Die ägyptische Presse-Delegation sprang daraufhin nahezu geschlossen auf und schrie im Chor zurück: „Es lebe Ägypten, es lebe Ägypten.“ Dabei deuteten die ägyptischen Medienvertreter wütend auf die Frau, die abgeführt wurde. al-Sisi und Merkel verließen schnell den Saal. Zuvor verstießen die meisten ägyptischen Journalisten gegen die Gepflogenheiten im Kanzleramt, indem sie al-Sisi während seines Statements laut applaudierten. Die Medienbetreuer des Kanzleramts hatten Mühe, die Ägypter zu beruhigen.

Später traf al-Sisi Wirtschaftsminister Sigmar Gabriel, um der Unterzeichnung einer Reihe von Wirtschaftsabkommen beizuwohnen. Der Vizekanzler betonte, Deutschland wolle mit Ägypten nicht nur Geschäfte machen, sondern auch auf dem schwierigen Weg zu einer Demokratie helfen. „Wir möchten ein umfassender Partner sein und das nicht nur auf das Thema wirtschaftliche Beziehungen reduzieren“, sagte er bei einem Empfang in seinem Haus für al-Sisi. Der SPD-Chef hob hervor, dass er bei seinem Besuch im März in Ägypten mit al-Sisi sehr offen über Streitpunkte wie die Todesstrafe gesprochen habe.

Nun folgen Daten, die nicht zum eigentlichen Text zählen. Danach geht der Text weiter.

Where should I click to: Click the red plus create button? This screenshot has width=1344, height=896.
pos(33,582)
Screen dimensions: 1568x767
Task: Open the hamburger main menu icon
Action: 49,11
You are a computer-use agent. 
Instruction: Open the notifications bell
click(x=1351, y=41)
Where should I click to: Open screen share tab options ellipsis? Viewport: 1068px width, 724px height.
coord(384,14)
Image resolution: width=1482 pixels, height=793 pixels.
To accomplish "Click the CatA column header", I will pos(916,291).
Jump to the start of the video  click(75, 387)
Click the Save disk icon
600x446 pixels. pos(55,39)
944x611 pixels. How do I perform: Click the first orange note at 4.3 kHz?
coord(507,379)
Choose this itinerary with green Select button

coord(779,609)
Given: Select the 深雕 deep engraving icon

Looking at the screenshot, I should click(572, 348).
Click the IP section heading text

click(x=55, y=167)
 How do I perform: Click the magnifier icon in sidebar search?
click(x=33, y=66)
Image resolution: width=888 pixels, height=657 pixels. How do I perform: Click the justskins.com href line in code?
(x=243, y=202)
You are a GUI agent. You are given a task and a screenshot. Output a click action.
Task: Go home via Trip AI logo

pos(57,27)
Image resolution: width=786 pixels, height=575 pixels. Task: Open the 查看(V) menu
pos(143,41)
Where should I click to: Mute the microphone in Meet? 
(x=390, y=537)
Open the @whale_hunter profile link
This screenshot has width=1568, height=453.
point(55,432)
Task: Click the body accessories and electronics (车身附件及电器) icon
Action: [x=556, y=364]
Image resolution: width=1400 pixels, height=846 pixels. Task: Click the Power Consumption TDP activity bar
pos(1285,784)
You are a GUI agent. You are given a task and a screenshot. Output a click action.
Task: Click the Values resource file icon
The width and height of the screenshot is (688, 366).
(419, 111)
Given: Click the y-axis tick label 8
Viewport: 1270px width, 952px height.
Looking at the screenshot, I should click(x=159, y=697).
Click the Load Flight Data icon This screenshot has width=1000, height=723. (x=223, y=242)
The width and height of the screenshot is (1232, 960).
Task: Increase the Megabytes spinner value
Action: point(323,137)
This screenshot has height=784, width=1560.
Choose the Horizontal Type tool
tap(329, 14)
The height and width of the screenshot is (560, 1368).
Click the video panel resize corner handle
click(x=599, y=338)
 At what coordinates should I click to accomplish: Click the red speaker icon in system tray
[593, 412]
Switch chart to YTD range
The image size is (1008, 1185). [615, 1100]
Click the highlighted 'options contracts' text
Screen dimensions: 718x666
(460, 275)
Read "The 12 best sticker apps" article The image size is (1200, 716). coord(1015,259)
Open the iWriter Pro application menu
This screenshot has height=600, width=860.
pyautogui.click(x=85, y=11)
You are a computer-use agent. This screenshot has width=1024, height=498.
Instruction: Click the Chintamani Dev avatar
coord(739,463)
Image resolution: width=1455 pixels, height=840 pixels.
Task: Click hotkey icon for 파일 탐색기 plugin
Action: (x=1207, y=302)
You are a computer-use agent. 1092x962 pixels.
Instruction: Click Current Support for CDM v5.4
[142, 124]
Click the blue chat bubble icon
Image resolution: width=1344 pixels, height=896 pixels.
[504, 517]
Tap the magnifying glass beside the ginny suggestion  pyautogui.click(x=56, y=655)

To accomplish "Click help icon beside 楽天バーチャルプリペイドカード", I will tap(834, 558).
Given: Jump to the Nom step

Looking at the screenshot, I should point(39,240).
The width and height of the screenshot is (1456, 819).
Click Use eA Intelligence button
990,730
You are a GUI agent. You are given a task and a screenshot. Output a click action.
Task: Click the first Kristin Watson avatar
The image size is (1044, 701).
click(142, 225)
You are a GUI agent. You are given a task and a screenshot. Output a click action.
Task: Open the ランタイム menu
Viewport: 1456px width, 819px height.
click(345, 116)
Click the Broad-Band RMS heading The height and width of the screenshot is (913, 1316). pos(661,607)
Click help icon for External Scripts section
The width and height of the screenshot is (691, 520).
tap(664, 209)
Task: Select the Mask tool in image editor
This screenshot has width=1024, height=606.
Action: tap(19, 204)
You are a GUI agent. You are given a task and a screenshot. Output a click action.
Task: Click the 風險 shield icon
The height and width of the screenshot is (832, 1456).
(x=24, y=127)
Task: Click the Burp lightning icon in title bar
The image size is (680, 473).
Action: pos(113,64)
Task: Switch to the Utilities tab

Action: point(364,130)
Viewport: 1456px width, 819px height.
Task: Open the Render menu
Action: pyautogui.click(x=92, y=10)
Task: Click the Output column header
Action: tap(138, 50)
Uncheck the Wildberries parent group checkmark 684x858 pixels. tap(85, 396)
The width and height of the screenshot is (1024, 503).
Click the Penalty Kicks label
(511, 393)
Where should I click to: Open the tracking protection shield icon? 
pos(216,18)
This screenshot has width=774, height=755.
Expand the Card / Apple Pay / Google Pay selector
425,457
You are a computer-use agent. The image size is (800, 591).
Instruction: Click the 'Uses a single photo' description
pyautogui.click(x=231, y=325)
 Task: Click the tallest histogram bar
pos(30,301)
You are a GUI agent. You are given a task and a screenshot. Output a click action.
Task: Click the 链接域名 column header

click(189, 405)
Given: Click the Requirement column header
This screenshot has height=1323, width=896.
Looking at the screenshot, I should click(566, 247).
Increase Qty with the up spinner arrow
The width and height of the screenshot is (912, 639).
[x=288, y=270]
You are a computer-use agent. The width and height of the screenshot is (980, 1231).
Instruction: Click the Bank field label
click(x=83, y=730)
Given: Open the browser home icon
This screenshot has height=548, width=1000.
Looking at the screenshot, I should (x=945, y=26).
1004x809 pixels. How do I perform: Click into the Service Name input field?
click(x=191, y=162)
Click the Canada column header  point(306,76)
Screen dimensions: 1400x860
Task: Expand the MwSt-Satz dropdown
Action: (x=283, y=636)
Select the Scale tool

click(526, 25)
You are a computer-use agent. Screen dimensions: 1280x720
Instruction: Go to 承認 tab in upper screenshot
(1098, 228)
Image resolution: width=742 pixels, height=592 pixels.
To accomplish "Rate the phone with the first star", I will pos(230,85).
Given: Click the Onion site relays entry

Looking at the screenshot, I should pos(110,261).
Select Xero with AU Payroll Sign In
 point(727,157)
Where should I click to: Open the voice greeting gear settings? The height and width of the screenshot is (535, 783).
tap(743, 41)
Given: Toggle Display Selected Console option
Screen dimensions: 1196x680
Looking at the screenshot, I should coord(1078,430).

Auch am Donnerstag standen Gespräche mit der Industrie auf dem Programm. Die Kanzlerin ganz sachlich: „Es ist in beiderseitigem Interesse, dass die wirtschaftlichen Beziehungen enger werden.“

Al-Sisi bringt Rekord-Auftrag für Siemens mit

Zudem besigelte Siemens beim Deutschland-Besuch von Ägyptens Präsident den größten Einzelauftrag in der Firmengeschichte. Konzernchef Joe Kaeser und al-Sisi unterzeichneten am Mittwoch in Berlin mehrere Aufträge zum Bau von drei Gaskraftwerken und bis zu 12 Windparks im Gesamtwert von acht Milliarden Euro.

Eine Absichtserklärung für die Projekte hatte Siemens bereits im März unterzeichnet. „Mit diesen noch nie dagewesenen Verträgen unterstützen Siemens und seine Partner die wirtschaftliche Entwicklung Ägyptens“, sagte Kaeser.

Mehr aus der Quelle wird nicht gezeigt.